Collected data:
——————————

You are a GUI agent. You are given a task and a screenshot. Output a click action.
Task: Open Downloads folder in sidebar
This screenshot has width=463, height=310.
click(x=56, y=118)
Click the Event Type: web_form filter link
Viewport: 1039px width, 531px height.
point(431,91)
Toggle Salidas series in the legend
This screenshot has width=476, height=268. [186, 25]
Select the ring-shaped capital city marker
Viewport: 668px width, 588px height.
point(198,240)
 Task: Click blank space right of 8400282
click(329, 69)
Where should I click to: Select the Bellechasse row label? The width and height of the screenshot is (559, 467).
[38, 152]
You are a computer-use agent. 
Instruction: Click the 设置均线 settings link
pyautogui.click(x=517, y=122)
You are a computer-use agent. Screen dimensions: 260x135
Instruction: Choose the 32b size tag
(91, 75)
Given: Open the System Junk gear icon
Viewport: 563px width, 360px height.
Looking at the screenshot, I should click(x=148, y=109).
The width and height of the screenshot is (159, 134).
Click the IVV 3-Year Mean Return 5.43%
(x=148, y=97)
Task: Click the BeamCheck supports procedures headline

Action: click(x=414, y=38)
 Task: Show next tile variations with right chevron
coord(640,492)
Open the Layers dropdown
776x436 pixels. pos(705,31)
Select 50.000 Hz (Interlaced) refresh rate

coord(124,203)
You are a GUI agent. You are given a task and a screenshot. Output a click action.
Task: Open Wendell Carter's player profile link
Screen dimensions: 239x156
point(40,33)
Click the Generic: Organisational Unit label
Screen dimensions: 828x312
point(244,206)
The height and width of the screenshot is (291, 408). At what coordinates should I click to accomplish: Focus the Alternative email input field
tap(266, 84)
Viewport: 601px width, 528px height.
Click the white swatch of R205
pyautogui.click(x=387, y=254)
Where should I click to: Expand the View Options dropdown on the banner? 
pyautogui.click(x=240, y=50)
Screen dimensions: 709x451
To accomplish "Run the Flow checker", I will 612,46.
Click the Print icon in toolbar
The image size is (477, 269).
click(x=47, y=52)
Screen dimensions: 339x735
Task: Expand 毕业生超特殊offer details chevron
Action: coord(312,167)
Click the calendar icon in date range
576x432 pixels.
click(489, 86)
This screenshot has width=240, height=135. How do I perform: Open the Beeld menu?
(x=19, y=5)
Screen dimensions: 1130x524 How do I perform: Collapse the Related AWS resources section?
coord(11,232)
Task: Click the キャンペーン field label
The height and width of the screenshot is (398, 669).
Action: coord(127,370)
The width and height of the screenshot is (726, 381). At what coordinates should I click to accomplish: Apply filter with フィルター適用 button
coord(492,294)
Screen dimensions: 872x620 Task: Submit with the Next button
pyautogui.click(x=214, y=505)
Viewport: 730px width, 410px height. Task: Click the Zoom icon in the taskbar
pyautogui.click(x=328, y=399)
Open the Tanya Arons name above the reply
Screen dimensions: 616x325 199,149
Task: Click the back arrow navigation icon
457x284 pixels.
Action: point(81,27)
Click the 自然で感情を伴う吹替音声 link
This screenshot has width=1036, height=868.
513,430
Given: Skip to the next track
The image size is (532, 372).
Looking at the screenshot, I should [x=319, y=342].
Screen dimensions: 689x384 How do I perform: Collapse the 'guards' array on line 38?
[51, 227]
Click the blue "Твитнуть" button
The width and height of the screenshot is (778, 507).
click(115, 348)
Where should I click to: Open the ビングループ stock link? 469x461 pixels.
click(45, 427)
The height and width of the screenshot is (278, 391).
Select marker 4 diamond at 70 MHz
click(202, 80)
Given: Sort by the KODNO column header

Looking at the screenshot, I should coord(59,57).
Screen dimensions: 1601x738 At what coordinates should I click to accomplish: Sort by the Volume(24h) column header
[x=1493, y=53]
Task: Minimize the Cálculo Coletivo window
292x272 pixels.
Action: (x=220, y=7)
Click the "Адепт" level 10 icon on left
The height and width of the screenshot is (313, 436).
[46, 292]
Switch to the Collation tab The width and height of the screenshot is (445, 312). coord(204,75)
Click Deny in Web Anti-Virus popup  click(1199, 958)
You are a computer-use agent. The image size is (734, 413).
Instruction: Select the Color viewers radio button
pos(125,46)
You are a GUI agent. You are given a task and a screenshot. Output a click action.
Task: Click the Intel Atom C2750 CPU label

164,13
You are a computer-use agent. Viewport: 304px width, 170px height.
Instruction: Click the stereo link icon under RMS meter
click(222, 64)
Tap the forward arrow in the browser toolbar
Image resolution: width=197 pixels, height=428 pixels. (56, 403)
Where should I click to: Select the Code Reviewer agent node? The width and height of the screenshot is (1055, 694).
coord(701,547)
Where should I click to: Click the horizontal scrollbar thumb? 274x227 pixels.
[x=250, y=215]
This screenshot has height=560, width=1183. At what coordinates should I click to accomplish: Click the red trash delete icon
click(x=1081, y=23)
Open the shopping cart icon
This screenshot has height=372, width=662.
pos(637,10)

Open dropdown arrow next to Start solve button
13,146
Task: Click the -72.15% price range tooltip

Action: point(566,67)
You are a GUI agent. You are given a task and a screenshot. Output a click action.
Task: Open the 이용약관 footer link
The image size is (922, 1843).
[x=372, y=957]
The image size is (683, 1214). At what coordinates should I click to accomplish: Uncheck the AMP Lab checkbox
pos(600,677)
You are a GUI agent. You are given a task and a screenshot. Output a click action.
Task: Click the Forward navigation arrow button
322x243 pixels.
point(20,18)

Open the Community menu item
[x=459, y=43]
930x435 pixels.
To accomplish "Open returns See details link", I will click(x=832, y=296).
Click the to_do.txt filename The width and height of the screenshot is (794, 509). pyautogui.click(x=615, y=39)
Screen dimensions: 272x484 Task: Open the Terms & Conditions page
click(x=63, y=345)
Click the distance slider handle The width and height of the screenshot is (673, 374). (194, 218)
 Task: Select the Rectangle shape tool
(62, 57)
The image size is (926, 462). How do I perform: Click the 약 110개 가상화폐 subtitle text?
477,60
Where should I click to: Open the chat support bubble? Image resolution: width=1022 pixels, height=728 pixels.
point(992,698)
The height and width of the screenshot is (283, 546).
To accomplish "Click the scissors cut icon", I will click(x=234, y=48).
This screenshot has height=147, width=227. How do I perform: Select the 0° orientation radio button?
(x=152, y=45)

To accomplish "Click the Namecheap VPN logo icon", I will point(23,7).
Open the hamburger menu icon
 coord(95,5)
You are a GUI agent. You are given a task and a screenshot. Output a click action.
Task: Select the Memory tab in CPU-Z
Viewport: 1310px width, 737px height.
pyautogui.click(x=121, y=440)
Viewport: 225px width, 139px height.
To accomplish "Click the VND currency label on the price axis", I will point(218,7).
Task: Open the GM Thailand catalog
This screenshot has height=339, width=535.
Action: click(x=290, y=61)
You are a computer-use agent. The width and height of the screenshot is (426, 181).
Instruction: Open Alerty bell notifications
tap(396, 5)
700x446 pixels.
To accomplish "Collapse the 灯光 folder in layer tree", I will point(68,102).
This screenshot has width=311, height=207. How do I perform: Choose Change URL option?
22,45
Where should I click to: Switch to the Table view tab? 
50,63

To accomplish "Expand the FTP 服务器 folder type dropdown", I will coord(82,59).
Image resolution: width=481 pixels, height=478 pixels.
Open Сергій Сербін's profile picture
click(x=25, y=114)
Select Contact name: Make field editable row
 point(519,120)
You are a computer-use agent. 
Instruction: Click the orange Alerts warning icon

——————————

An exact copy of every line above is what this asks for.

You are a GUI agent. You are given a task and a screenshot. Output a click action.
Task: Open Downloads folder in sidebar
This screenshot has width=463, height=310.
click(x=56, y=118)
Click the Event Type: web_form filter link
Viewport: 1039px width, 531px height.
point(431,91)
Toggle Salidas series in the legend
This screenshot has width=476, height=268. [186, 25]
Select the ring-shaped capital city marker
Viewport: 668px width, 588px height.
point(198,240)
 Task: Click blank space right of 8400282
click(329, 69)
Where should I click to: Select the Bellechasse row label? The width and height of the screenshot is (559, 467).
[38, 152]
You are a computer-use agent. 
Instruction: Click the 设置均线 settings link
pyautogui.click(x=517, y=122)
You are a computer-use agent. Screen dimensions: 260x135
Instruction: Choose the 32b size tag
(91, 75)
Given: Open the System Junk gear icon
Viewport: 563px width, 360px height.
Looking at the screenshot, I should click(x=148, y=109).
The width and height of the screenshot is (159, 134).
Click the IVV 3-Year Mean Return 5.43%
(x=148, y=97)
Task: Click the BeamCheck supports procedures headline

Action: click(x=414, y=38)
 Task: Show next tile variations with right chevron
coord(640,492)
Open the Layers dropdown
776x436 pixels. pos(705,31)
Select 50.000 Hz (Interlaced) refresh rate

coord(124,203)
You are a GUI agent. You are given a task and a screenshot. Output a click action.
Task: Open Wendell Carter's player profile link
Screen dimensions: 239x156
point(40,33)
Click the Generic: Organisational Unit label
Screen dimensions: 828x312
point(244,206)
The height and width of the screenshot is (291, 408). At what coordinates should I click to accomplish: Focus the Alternative email input field
tap(266, 84)
Viewport: 601px width, 528px height.
Click the white swatch of R205
pyautogui.click(x=387, y=254)
Where should I click to: Expand the View Options dropdown on the banner? 
pyautogui.click(x=240, y=50)
Screen dimensions: 709x451
To accomplish "Run the Flow checker", I will 612,46.
Click the Print icon in toolbar
The image size is (477, 269).
click(x=47, y=52)
Screen dimensions: 339x735
Task: Expand 毕业生超特殊offer details chevron
Action: coord(312,167)
Click the calendar icon in date range
576x432 pixels.
click(489, 86)
This screenshot has width=240, height=135. How do I perform: Open the Beeld menu?
(x=19, y=5)
Screen dimensions: 1130x524 How do I perform: Collapse the Related AWS resources section?
coord(11,232)
Task: Click the キャンペーン field label
The height and width of the screenshot is (398, 669).
Action: coord(127,370)
The width and height of the screenshot is (726, 381). At what coordinates should I click to accomplish: Apply filter with フィルター適用 button
coord(492,294)
Screen dimensions: 872x620 Task: Submit with the Next button
pyautogui.click(x=214, y=505)
Viewport: 730px width, 410px height. Task: Click the Zoom icon in the taskbar
pyautogui.click(x=328, y=399)
Open the Tanya Arons name above the reply
Screen dimensions: 616x325 199,149
Task: Click the back arrow navigation icon
457x284 pixels.
Action: point(81,27)
Click the 自然で感情を伴う吹替音声 link
This screenshot has width=1036, height=868.
513,430
Given: Skip to the next track
The image size is (532, 372).
Looking at the screenshot, I should [x=319, y=342].
Screen dimensions: 689x384 How do I perform: Collapse the 'guards' array on line 38?
[51, 227]
Click the blue "Твитнуть" button
The width and height of the screenshot is (778, 507).
click(115, 348)
Where should I click to: Open the ビングループ stock link? 469x461 pixels.
click(45, 427)
The height and width of the screenshot is (278, 391).
Select marker 4 diamond at 70 MHz
click(202, 80)
Given: Sort by the KODNO column header

Looking at the screenshot, I should coord(59,57).
Screen dimensions: 1601x738 At what coordinates should I click to accomplish: Sort by the Volume(24h) column header
[x=1493, y=53]
Task: Minimize the Cálculo Coletivo window
292x272 pixels.
Action: (x=220, y=7)
Click the "Адепт" level 10 icon on left
The height and width of the screenshot is (313, 436).
[46, 292]
Switch to the Collation tab The width and height of the screenshot is (445, 312). coord(204,75)
Click Deny in Web Anti-Virus popup  click(1199, 958)
You are a computer-use agent. The image size is (734, 413).
Instruction: Select the Color viewers radio button
pos(125,46)
You are a GUI agent. You are given a task and a screenshot. Output a click action.
Task: Click the Intel Atom C2750 CPU label

164,13
You are a computer-use agent. Viewport: 304px width, 170px height.
Instruction: Click the stereo link icon under RMS meter
click(222, 64)
Tap the forward arrow in the browser toolbar
Image resolution: width=197 pixels, height=428 pixels. (56, 403)
Where should I click to: Select the Code Reviewer agent node? The width and height of the screenshot is (1055, 694).
coord(701,547)
Where should I click to: Click the horizontal scrollbar thumb? 274x227 pixels.
[x=250, y=215]
This screenshot has height=560, width=1183. At what coordinates should I click to accomplish: Click the red trash delete icon
click(x=1081, y=23)
Open the shopping cart icon
This screenshot has height=372, width=662.
pos(637,10)

Open dropdown arrow next to Start solve button
13,146
Task: Click the -72.15% price range tooltip

Action: point(566,67)
You are a GUI agent. You are given a task and a screenshot. Output a click action.
Task: Open the 이용약관 footer link
The image size is (922, 1843).
[x=372, y=957]
The image size is (683, 1214). At what coordinates should I click to accomplish: Uncheck the AMP Lab checkbox
pos(600,677)
You are a GUI agent. You are given a task and a screenshot. Output a click action.
Task: Click the Forward navigation arrow button
322x243 pixels.
point(20,18)

Open the Community menu item
[x=459, y=43]
930x435 pixels.
To accomplish "Open returns See details link", I will click(x=832, y=296).
Click the to_do.txt filename The width and height of the screenshot is (794, 509). pyautogui.click(x=615, y=39)
Screen dimensions: 272x484 Task: Open the Terms & Conditions page
click(x=63, y=345)
Click the distance slider handle The width and height of the screenshot is (673, 374). (194, 218)
 Task: Select the Rectangle shape tool
(62, 57)
The image size is (926, 462). How do I perform: Click the 약 110개 가상화폐 subtitle text?
477,60
Where should I click to: Open the chat support bubble? Image resolution: width=1022 pixels, height=728 pixels.
point(992,698)
The height and width of the screenshot is (283, 546).
To accomplish "Click the scissors cut icon", I will click(x=234, y=48).
This screenshot has height=147, width=227. How do I perform: Select the 0° orientation radio button?
(x=152, y=45)

To accomplish "Click the Namecheap VPN logo icon", I will point(23,7).
Open the hamburger menu icon
 coord(95,5)
You are a GUI agent. You are given a task and a screenshot. Output a click action.
Task: Select the Memory tab in CPU-Z
Viewport: 1310px width, 737px height.
pyautogui.click(x=121, y=440)
Viewport: 225px width, 139px height.
To accomplish "Click the VND currency label on the price axis", I will point(218,7).
Task: Open the GM Thailand catalog
This screenshot has height=339, width=535.
Action: click(x=290, y=61)
You are a computer-use agent. The width and height of the screenshot is (426, 181).
Instruction: Open Alerty bell notifications
tap(396, 5)
700x446 pixels.
To accomplish "Collapse the 灯光 folder in layer tree", I will point(68,102).
This screenshot has width=311, height=207. How do I perform: Choose Change URL option?
22,45
Where should I click to: Switch to the Table view tab? 
50,63

To accomplish "Expand the FTP 服务器 folder type dropdown", I will coord(82,59).
Image resolution: width=481 pixels, height=478 pixels.
Open Сергій Сербін's profile picture
click(x=25, y=114)
Select Contact name: Make field editable row
 point(519,120)
You are a computer-use agent. 
Instruction: Click the orange Alerts warning icon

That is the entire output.